▶ _Aim of the task_: Rewrite the stretch from the line containing "The height and width of the screenshot is (812, 2576)." through the end of the material, swapping "Describe" for "Explain" and leaving everything else unchanged. Give only those lines.

___ Data to use

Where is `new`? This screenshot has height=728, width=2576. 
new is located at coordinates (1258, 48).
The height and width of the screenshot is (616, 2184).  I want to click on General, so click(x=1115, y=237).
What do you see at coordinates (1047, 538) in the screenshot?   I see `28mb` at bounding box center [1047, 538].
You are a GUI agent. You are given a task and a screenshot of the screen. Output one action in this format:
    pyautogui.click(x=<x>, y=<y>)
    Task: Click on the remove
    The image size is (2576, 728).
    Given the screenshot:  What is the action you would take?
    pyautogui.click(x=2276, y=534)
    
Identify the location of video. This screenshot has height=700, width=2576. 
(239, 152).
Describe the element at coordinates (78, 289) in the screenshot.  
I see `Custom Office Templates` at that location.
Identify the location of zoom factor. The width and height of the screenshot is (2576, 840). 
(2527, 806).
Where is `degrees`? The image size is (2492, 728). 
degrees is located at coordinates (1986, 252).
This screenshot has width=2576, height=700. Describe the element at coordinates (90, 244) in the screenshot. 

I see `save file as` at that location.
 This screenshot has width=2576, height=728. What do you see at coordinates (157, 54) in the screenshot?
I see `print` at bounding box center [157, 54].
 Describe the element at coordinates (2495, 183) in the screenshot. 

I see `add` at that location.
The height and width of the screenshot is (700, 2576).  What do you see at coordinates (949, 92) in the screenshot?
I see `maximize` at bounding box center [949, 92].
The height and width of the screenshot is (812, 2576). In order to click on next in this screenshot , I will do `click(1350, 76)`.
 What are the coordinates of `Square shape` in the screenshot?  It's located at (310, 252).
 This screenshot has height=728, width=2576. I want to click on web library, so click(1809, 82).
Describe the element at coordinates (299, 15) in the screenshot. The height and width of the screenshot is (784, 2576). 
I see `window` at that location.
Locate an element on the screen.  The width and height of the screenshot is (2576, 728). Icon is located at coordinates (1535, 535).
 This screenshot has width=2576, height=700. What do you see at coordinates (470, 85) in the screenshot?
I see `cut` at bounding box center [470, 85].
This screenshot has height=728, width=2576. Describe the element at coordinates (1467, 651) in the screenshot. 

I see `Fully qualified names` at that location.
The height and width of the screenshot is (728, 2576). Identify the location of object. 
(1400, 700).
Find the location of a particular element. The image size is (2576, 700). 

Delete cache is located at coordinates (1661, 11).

______

▶ _Correct response_:
The height and width of the screenshot is (812, 2576). In order to click on next in this screenshot , I will do `click(1350, 76)`.
 What are the coordinates of `Square shape` in the screenshot?  It's located at (310, 252).
 This screenshot has height=728, width=2576. I want to click on web library, so click(1809, 82).
Explain the element at coordinates (299, 15) in the screenshot. The height and width of the screenshot is (784, 2576). 
I see `window` at that location.
Locate an element on the screen.  The width and height of the screenshot is (2576, 728). Icon is located at coordinates (1535, 535).
 This screenshot has width=2576, height=700. What do you see at coordinates (470, 85) in the screenshot?
I see `cut` at bounding box center [470, 85].
This screenshot has height=728, width=2576. Explain the element at coordinates (1467, 651) in the screenshot. 

I see `Fully qualified names` at that location.
The height and width of the screenshot is (728, 2576). Identify the location of object. 
(1400, 700).
Find the location of a particular element. The image size is (2576, 700). 

Delete cache is located at coordinates (1661, 11).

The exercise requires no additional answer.